■ Data shown:

---*---

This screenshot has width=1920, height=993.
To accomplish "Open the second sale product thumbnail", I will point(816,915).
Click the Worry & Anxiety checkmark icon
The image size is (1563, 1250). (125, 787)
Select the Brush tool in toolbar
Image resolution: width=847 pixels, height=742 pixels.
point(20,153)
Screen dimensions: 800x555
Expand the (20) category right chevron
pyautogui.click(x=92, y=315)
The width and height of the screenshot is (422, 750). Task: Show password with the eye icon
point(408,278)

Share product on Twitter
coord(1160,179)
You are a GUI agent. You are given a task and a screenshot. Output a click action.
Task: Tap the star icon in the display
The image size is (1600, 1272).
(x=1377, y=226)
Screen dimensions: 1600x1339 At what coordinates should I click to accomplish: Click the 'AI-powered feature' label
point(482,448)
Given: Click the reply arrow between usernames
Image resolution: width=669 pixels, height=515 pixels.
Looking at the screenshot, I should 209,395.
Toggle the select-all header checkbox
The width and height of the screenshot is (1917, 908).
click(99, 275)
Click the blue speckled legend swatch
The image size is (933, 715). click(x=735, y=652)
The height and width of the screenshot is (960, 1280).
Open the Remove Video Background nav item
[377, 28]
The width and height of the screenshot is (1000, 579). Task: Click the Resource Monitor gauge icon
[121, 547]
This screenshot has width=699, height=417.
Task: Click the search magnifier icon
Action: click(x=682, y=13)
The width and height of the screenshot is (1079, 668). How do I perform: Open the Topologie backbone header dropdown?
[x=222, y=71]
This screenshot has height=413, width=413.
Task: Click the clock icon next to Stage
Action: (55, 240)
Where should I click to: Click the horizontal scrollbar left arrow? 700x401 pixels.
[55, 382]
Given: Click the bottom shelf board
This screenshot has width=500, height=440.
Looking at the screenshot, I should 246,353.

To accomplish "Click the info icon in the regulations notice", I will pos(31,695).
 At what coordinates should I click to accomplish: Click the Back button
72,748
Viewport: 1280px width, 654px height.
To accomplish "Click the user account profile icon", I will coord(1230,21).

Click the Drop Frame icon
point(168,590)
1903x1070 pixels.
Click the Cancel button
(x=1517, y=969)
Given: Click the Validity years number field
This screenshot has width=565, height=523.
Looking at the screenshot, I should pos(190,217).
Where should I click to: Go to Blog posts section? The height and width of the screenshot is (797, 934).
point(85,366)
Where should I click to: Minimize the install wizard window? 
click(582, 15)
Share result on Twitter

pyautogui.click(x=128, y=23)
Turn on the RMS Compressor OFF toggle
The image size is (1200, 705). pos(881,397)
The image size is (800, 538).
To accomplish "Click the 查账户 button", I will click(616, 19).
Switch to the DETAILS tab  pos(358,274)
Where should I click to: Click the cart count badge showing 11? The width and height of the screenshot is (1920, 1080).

---*---

■ Problem to solve: Within the material, how many lines hold the word "will"? Only the number is needed.

■ Response below: 4